**EXERCISE BRIEF**
Pick every line with "Store" from the material below.

↓

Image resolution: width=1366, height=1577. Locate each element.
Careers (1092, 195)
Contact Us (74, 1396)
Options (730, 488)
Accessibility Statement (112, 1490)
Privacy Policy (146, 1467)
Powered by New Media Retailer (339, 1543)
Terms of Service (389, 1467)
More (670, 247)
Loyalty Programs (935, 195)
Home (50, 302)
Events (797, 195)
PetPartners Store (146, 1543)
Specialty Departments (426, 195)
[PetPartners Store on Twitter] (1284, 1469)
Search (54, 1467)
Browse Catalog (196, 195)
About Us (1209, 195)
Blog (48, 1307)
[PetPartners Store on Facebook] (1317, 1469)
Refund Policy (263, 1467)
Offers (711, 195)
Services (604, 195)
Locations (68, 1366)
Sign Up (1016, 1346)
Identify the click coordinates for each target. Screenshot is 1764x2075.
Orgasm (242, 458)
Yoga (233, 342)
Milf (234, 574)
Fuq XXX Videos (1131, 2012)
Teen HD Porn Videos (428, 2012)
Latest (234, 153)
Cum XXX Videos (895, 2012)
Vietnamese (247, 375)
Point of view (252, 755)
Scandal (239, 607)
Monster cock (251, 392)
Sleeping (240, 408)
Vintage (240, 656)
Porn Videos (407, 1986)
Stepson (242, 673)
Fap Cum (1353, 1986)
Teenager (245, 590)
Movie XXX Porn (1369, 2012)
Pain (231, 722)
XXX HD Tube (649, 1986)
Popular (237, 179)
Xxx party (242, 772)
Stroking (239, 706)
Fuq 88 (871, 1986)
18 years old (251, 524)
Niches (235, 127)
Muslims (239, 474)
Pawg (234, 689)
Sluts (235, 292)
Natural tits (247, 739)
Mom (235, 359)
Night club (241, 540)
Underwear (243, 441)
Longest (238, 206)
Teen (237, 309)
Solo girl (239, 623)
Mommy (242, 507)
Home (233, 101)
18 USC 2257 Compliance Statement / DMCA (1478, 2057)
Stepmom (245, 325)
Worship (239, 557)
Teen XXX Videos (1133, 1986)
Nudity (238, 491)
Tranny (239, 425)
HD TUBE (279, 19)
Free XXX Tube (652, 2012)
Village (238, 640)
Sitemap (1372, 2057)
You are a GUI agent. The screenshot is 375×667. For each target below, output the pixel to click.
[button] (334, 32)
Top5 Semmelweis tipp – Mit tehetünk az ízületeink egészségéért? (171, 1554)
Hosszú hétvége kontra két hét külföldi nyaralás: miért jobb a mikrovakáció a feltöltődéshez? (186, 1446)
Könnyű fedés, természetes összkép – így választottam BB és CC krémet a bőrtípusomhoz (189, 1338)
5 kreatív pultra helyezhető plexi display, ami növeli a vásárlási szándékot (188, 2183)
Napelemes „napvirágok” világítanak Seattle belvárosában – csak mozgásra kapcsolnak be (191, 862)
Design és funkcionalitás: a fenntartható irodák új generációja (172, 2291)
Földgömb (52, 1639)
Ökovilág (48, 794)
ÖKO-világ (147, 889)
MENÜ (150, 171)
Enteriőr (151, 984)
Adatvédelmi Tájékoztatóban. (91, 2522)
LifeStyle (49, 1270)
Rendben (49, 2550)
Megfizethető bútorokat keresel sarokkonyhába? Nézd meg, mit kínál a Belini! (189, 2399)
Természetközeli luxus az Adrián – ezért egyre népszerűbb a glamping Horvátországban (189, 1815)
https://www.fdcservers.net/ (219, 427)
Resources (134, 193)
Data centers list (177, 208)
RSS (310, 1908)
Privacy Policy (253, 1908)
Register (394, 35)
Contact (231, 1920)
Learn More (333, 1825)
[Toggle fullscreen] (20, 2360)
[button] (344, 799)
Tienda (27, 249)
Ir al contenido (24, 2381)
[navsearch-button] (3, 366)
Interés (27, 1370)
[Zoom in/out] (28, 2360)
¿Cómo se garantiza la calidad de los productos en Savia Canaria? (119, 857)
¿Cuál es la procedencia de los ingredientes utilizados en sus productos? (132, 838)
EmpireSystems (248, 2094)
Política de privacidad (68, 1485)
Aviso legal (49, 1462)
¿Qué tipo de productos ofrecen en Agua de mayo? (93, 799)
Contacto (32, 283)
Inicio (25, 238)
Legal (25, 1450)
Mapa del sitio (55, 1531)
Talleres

↑

**TASK ANSWER**
PetPartners Store (146, 1543)
[PetPartners Store on Twitter] (1284, 1469)
[PetPartners Store on Facebook] (1317, 1469)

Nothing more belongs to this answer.